Distributed Transactions in Microservices

Jan 06, 2024

Building a distributed system that handles transactions across the different integrated systems can be very complex and costly because it involves a high level of coordination between multiple services, networks, and databases.

There are a number of significant challenges attached to maintaining consistent and highly efficient distributed transactions in a distributed system. One of the more prominent problems is how we keep the transactions atomic; atomicity means that in a database transaction, either all steps are completed or no steps are completed at all.

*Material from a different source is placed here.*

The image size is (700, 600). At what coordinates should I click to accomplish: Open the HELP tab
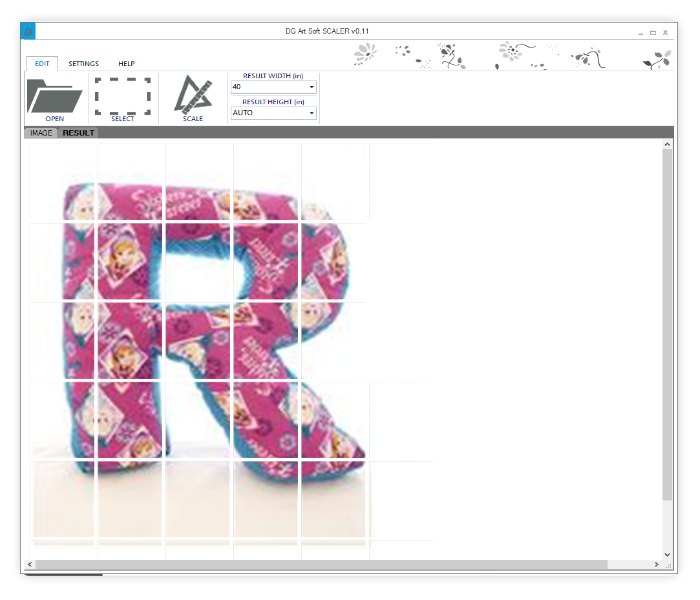click(127, 63)
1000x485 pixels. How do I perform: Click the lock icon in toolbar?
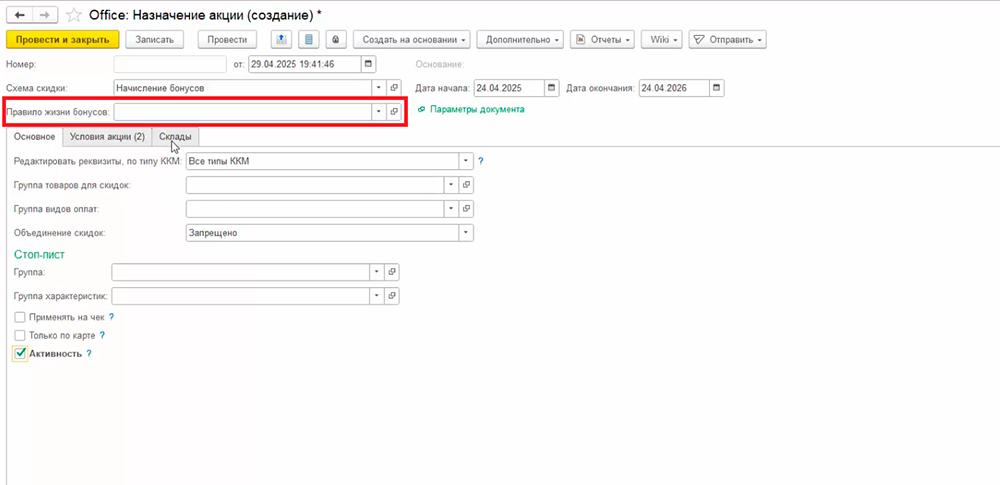click(x=336, y=39)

In this week’s issue, we will discuss the following:

What is a distributed transaction?
The challenges of implementing distributed transactions in a microservice architecture
The two-phase commit and the saga pattern are some of the industrial standards for implementing distributed transactions in a microservice architecture.

Let’s discuss.

In traditional monolith applications, you would usually have a service having interactions with multiple tables in the database. Performing database operations like updating is fairly straightforward.

An example is updating operations on two tables simultaneously for one business flow. For the most part, it would be sufficient to execute a single transaction that locks both table rows at first, updates the locked rows, and then releases the lock.

It is more difficult to carry out the same task with this same method in a microservice architecture. In this instance, you are attempting to update two separate services, each of which has two separate databases and, most likely, two separate tables that need to be updated.

The challenge is that you want to make sure that for any given business logic, any changes you make to the state of service A's database table also affect service B's database table.

We also want to rollback service A's transaction if the table is updated and the table transaction for service B fails to commit the updated state.

Suppose that email and customer service are the two business apps in our microservice architecture. During onboarding, the application collects user credentials, which it uses to send emails at different times throughout its lifetime.

The application is made in such a way that customer service retains client credentials and sends certain customer credentials to the email service for data redundancy. Essentially, the email service uses a customer table that collects the first name, last name, email, phone number, and any other information needed to send an email to a client on its own without involving customer support.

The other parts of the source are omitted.